Madcon – Wikipedia.no

Ihre ersten Schritte im Musikbusiness machten Tshawe Baqwa und Yosef Wolde-Mariam   bereits im Jahre 1992. Sie waren 12 und 14 Jahre alt und gründeten zusammen in ihren Teenagertagen Madcon. Entdeckt wurden die beiden vom Produzenten-Duo Stargate, das dafür sorgte, dass 2000 die allererste Single God Forgive Me in die Läden kam.

Erster kommerzieller Erfolg stellte sich zwei Jahre später mit dem Hit Barcelona ein, den sie gemeinsam mit der norwegischen Hip Hop-Truppe Paperboys aufgenommen hatten. 2004 veröffentlichten sie ihr erstes Album It‘s All A Madcon, das ihnen in Norwegen den endgültigen Durchbruch bescherte. Ein norwegischer Grammy und zahlreiche andere Preise waren verdienter Lohn für die jahrelange Arbeit.
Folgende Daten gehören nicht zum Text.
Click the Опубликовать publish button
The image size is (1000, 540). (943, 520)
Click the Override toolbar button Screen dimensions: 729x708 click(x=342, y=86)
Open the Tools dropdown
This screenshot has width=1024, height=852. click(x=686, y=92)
Zusammen mit ihrer Live-Band touren Madcon schon seit Jahren durch Europa und begeistern das Publikum mit ihrer sensationellen Live-Präsenz, deren musikalische Qualität und Unterhaltungsfaktor seinesgleichen sucht. Madcon vereinen ihre Einflüsse aus Soul, Funk, HipHop, Reggae, Latin und afrikanischer Musik und verknüpfen dabei auf ihre eigene Art und Weise Retro-Sounds und modernen Urban Flavour mit Electro Elementen. Man kann ihre Musik  ohne weiteres all jenen empfehlen, die auf OutKast, the Roots, Gnarls Barkley und die Black Eyed Peas stehen.
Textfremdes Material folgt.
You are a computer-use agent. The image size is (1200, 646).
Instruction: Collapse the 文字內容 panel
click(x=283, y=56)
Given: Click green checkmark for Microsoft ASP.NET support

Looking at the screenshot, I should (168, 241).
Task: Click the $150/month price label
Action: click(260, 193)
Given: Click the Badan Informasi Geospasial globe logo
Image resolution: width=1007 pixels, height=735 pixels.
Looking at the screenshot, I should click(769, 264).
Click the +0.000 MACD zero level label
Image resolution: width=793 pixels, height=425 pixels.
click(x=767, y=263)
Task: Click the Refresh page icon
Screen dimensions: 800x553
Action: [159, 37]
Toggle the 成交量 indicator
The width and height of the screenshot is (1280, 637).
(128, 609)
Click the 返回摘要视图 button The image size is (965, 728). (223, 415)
Madcon findet neben ihren klassischen Auftritten immer wieder andere Wege aufzufallen. So haben sie zum Eurovision Song Contest 2010 in Oslo ganz Europa zum tanzen gebracht. Die Veranstalter hatten sich nämlich etwas ganz besonderes ausgedacht, einen Flashmob. Tausende Menschen tanzten dabei zu dem Song Glow und Deutschland freute sich anschließend über den Sieg von Lena Meyer Landrut. Außerdem treten die beiden regelmäßig bei den Fashion Shows der norwegischen Modemarke Moods of Norway auf. Sie gehören dort schon zum festen Programmpunkt.